Extract:
────

The day finally came when I was expected to open the class with my song. I leaned over to Natalie several times whispering to her "I can't get these words, I just can't, but I am going to sure as hell try. I have to, I have it, and I’ll get it." I put the sheet music on the piano for Doyle, Bill looked at me and gave me a slight sigh, trying to hide his expression and remain neutral.

I stood in the spotlight in the darkened room. All eyes on me now, this was one of my rare moments in life where I get to perform, where no matter what there is a stage below me and I am the stage for the walls. I opened my mouth, allowing myself to breathe, and introduced the song.

"Shit," I shook the rings on my fingers, "Let me take these off."

Bill smiled, "Yes, it would be helpful to not have any jewelry on. Be neutral, create the picture for us."

────

Exercise instructions:
**1)** Mark each statement about the singing-class passage yes or no, and quote the exact words from it that decide each one. (a) The narrator put the sheet music on the piano for Natalie. (b) The narrator introduced the song before singing it. (c) Bill wanted the narrator to keep the rings on.
**2)** Carry on the singing-class passage from the point where it stops, in the same first-person voice.

Data lines:
────

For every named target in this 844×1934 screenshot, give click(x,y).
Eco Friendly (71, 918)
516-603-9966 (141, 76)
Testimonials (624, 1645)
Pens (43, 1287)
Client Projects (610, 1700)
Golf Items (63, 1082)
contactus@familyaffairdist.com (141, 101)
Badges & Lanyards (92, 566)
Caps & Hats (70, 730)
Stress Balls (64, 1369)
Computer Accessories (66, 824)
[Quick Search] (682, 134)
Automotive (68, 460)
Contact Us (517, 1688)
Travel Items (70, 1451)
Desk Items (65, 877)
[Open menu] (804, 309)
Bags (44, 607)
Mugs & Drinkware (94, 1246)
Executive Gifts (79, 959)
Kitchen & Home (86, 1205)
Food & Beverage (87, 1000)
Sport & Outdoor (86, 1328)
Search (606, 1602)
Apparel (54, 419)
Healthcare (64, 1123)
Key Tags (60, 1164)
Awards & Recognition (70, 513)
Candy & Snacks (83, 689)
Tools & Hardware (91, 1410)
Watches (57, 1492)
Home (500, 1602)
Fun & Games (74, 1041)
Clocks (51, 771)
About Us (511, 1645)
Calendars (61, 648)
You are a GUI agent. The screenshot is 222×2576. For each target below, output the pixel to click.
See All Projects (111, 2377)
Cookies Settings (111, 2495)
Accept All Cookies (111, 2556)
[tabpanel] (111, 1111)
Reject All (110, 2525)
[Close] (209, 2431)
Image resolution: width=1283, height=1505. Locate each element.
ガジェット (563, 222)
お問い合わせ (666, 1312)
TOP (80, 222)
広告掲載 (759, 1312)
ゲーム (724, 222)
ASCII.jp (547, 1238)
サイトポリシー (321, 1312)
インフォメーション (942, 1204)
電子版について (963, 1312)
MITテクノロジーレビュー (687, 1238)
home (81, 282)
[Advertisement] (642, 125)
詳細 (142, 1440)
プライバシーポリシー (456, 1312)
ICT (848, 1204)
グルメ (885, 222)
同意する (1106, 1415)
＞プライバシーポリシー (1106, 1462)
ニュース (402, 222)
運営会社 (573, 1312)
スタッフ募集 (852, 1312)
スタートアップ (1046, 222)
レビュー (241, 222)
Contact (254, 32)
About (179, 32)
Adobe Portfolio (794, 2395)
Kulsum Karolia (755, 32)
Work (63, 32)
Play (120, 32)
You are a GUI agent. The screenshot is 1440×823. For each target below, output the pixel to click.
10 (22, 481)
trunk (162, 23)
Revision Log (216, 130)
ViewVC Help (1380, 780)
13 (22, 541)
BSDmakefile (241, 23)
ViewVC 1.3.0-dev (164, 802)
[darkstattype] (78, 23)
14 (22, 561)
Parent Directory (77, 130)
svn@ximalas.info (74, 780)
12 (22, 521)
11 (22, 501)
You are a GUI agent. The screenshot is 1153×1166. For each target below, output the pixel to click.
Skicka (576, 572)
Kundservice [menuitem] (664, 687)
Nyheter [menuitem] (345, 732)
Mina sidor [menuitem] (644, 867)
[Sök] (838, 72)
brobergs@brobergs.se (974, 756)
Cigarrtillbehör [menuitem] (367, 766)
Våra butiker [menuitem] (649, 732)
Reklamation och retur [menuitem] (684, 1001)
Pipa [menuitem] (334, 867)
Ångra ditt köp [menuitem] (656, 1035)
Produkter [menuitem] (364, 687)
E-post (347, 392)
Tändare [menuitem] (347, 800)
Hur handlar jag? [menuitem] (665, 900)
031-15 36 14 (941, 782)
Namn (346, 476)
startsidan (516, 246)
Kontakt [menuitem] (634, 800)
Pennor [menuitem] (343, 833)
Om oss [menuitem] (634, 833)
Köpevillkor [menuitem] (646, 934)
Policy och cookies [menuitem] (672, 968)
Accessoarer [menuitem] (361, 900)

────

Outputs in order:
**1)**
(a) No: "I put the sheet music on the piano for Doyle"
(b) Yes: "I opened my mouth, allowing myself to breathe, and introduced the song."
(c) No: "Yes, it would be helpful to not have any jewelry on."

**2)**
I breathed, opening my mouth - are in down - up, up - down - up. Out. I nodded, and Doyle played the introduction, moving his fingers slyly across the ivory keys. Music rang throughout the room, bouncing off the walls of the studio with perfect acoustics. I opened the song, I took the brush across the canvas and then I stopped. Alive, in character, but silent. Crickets, needles dropping and I stood. I stood without any hope of resurrection from where my grave began to form. I could not remember the words. Shit. Bill whispered slowly, "You know this."

No.

I.

Don't.

Wait.

It Clicked. I picked it up, continuing the song, seeing the world I wanted to see, holding the hand of that lady who would take me to the world! I saw the living things all around growing from the ground, the trees, and the flowers. I saw the birds singing in a spring equinox. I saw the whole scene around me and before I knew it, after I hit every note and landed every key - the song was over. To my surprise, people were screaming and cheering, and I did not quite understand. I jumped out of character and stood blankly awaiting for Bill's criticism and madness for my forgetting the song.

"Wow," he said. Everything was silent, "You know what, Tully? You just earned my respect." Everyone clapped. I earned his respect? What the hell? How did I manage that? "This is what everyone needs to do, earn my respect. I have never seen anyone be so invested in this song before, most people just stand there and sing it, but you were invested - I saw everything you saw."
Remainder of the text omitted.